[INPUT MATERIAL]

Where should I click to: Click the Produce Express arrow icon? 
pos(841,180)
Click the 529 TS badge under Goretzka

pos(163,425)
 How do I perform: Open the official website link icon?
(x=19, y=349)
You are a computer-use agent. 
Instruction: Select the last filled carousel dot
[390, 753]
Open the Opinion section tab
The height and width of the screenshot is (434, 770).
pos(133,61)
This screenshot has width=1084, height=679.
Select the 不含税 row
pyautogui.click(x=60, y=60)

[/INPUT MATERIAL]
[INPUT MATERIAL]

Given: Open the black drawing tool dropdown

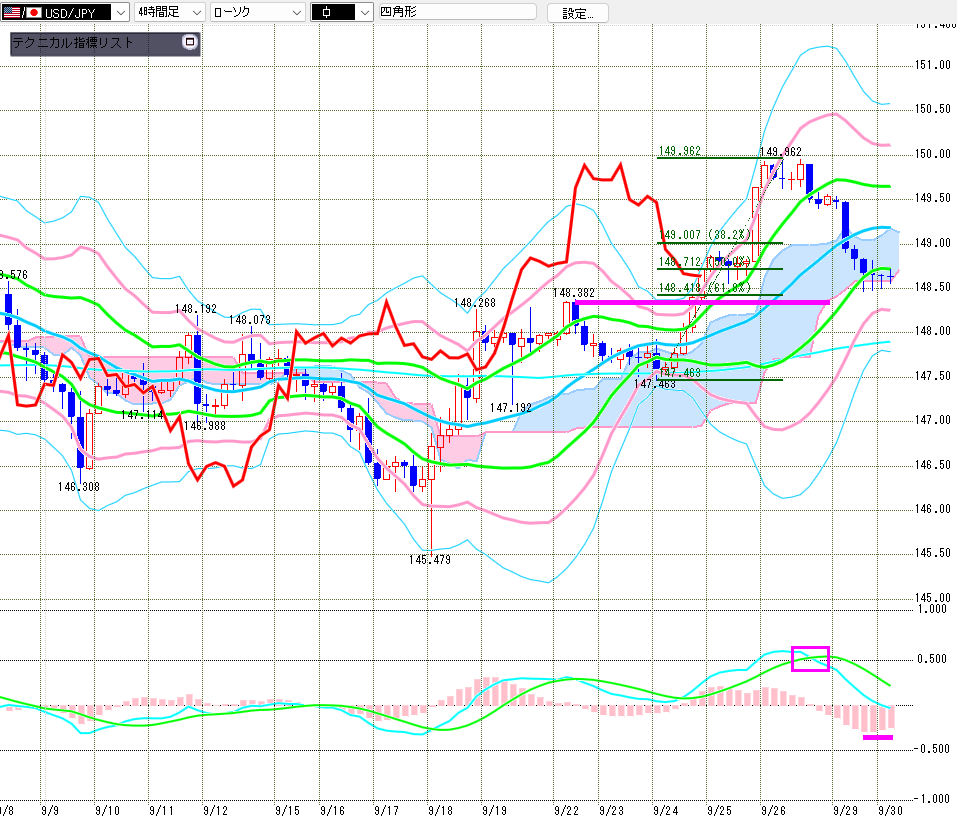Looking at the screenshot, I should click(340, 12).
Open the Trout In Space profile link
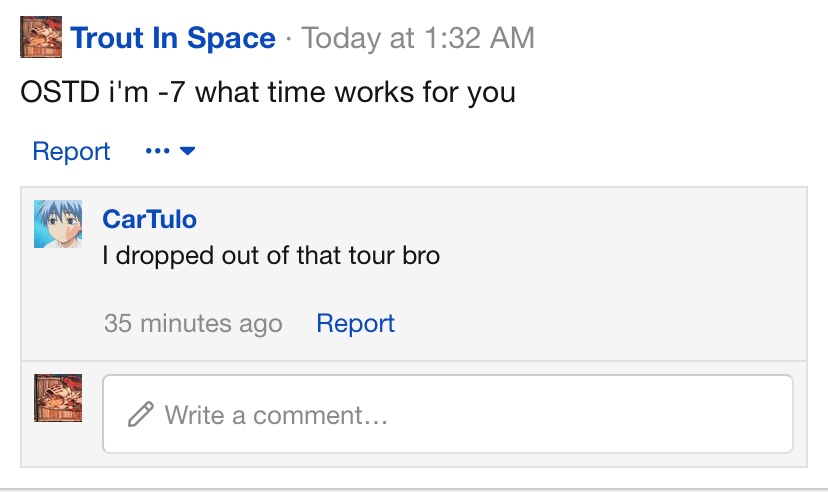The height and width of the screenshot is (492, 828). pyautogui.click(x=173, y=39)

[/INPUT MATERIAL]

* EXERCISE DETAILS: One stretch of the lines above is wanted, from the line that contains "Where should I" through the line that contains "You are a computer-use agent.". Output it exactly.

* TASK OUTPUT:
Where should I click to: Click the Produce Express arrow icon? 
pos(841,180)
Click the 529 TS badge under Goretzka

pos(163,425)
 How do I perform: Open the official website link icon?
(x=19, y=349)
You are a computer-use agent. 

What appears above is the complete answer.